The purpose of this study is to evaluate the safety and efficacy of ibrutinib in combination with rituximab in participants with Waldenström's macroglobulinemia (WM).
Study Type
INTERVENTIONAL
Allocation
RANDOMIZED
Purpose
TREATMENT
Masking
DOUBLE
Enrollment
181
Progression Free Survival (PFS) Based on Independent Review Committee (IRC) Assessment - Kaplan Meier Landmark Estimates at Month 54
PFS was defined as the time from date randomization to date of first IRC-confirmed disease progression (PD) assessed according to the modified VIth International Workshop on Waldenström's Macroglobulinemia (IWWM) criteria (National Comprehensive Cancer Network \[NCCN\] 2014) or death due to any cause, whichever occurs first, regardless of the use of subsequent antineoplastic therapy prior to documented PD or death. As the median PFS was not reached in the Ibrutinib + Rituximab arm at the time of the analysis, Kaplan Meier landmark estimate of the PFS rate at 54 months (that is, the estimated percentage of participants with PFS at Month 54) is presented.
Time frame: Month 54 (median time on study: 49.7 months [Ibr+R and Pbo+R] and 57.9 months [Open-Label Ibr])
Overall Response Rate (ORR) Based on IRC Assessment Up to 3 Years After Last Participant Randomized
ORR, defined as the percentage of participants achieving a best overall response of protocol-specified complete response (CR), very good partial response (VGPR), or partial response (PR) per the IRC assessment at or prior to initiation of subsequent antineoplastic therapy and confirmed by 2 consecutive assessments. IRC assessment of response was conducted according to the modified VIth IWWM (NCCN 2014) criteria and incorporated assessments from the central radiology review. CR required complete resolution of lymphadenopathy/splenomegaly if present at baseline. VGPR and PR required reduction in lymphadenopathy/splenomegaly if present at baseline.. Kaplan-Meier estimate.
Time frame: Median time on study: 49.7 months (Ibr+R and Pbo+R) and 57.9 months (Open-Label Ibr)
Time to Next Treatment (TnT) Time From the Date of Randomization to the Start Date of Any Subsequent WM Treatment.

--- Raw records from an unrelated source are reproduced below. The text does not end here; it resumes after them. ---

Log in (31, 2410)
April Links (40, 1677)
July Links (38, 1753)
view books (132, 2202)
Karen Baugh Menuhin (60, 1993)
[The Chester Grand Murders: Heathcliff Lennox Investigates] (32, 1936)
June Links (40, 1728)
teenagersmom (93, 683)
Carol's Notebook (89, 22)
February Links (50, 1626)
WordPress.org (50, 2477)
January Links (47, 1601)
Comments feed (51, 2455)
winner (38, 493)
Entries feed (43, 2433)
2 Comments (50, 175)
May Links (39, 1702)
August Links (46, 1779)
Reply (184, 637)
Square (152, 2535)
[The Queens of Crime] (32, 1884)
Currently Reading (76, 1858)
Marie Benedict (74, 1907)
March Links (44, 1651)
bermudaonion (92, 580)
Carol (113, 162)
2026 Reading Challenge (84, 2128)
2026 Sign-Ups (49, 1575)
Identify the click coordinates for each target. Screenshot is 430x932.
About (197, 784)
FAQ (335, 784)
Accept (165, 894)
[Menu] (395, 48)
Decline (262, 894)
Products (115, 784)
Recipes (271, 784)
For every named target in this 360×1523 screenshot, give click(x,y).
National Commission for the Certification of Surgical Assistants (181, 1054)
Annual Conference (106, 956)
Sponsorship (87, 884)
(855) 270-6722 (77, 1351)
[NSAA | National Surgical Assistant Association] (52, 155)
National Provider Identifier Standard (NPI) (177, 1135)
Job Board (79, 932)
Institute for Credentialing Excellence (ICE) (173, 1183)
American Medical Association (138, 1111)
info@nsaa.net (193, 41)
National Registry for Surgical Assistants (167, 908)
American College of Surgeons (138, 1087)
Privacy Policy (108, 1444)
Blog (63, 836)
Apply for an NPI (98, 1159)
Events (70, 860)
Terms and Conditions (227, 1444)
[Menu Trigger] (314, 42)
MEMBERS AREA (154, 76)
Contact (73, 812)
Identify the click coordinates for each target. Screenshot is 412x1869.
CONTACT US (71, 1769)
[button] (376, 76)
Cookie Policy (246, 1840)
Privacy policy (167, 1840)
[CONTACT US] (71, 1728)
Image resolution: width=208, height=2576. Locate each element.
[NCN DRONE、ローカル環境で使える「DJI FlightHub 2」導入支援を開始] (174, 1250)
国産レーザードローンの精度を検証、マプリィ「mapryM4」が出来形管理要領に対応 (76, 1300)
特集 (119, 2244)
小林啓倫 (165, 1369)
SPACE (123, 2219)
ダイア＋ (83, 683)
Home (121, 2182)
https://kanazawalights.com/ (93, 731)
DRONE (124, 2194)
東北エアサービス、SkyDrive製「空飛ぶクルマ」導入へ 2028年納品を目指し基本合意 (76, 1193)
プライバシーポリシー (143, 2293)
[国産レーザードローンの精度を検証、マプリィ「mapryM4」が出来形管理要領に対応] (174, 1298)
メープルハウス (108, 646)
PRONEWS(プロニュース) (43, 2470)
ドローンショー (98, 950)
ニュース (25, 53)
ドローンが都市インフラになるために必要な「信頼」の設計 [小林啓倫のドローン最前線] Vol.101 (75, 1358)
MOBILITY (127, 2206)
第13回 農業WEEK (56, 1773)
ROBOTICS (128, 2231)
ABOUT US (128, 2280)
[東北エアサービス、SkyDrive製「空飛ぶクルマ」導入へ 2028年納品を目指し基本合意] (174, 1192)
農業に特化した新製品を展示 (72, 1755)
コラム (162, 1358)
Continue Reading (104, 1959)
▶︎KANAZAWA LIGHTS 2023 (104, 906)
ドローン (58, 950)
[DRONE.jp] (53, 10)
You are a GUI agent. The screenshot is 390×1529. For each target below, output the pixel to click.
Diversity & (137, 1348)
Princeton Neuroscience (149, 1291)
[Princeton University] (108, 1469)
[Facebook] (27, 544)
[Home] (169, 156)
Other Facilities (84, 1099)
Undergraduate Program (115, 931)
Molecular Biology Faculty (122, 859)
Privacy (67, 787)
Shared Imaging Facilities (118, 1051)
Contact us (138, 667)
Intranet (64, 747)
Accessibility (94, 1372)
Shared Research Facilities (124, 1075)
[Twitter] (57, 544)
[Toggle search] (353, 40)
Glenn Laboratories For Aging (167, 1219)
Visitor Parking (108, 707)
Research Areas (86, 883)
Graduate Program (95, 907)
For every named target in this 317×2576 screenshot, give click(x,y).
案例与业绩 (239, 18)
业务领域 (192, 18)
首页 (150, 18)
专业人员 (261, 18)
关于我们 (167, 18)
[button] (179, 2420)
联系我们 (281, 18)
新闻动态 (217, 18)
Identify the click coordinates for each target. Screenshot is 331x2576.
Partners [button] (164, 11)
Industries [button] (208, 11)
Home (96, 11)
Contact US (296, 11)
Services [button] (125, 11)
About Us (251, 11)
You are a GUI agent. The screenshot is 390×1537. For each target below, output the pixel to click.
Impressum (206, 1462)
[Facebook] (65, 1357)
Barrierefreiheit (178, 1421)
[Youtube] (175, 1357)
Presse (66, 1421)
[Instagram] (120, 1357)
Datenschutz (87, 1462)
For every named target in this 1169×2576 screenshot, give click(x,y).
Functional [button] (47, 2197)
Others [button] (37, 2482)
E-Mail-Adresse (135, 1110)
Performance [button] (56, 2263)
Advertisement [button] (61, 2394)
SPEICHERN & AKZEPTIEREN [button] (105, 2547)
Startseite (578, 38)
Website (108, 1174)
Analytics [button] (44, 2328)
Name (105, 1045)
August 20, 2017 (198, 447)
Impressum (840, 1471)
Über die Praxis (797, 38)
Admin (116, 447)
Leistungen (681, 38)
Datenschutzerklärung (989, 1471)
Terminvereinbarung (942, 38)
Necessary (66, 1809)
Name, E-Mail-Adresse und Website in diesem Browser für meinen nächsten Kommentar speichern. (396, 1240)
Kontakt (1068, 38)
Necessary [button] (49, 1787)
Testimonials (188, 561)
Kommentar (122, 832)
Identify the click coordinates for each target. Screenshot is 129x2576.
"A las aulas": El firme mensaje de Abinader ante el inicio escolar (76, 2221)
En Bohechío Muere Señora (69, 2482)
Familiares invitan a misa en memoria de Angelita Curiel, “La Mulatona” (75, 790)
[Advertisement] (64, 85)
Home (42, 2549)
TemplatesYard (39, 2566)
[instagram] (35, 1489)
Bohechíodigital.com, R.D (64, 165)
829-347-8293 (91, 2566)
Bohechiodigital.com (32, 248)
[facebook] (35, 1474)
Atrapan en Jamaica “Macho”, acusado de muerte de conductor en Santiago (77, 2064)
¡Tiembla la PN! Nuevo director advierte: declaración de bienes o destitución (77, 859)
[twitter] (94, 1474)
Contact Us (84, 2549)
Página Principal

TTnT was measured from the date of randomization to the start date of any subsequent WM treatment. Participants without subsequent treatment were censored at the date of the last study visit. As the median TTnT was not reached in the Ibrutinib + Rituximab arm and the Open-Label Substudy arm at the time of the analysis, Kaplan Meier landmark estimate of the TTnT rate at 54 months (that is, the estimated percentage of participants not receiving subsequent WM treatment at Month 54) are presented.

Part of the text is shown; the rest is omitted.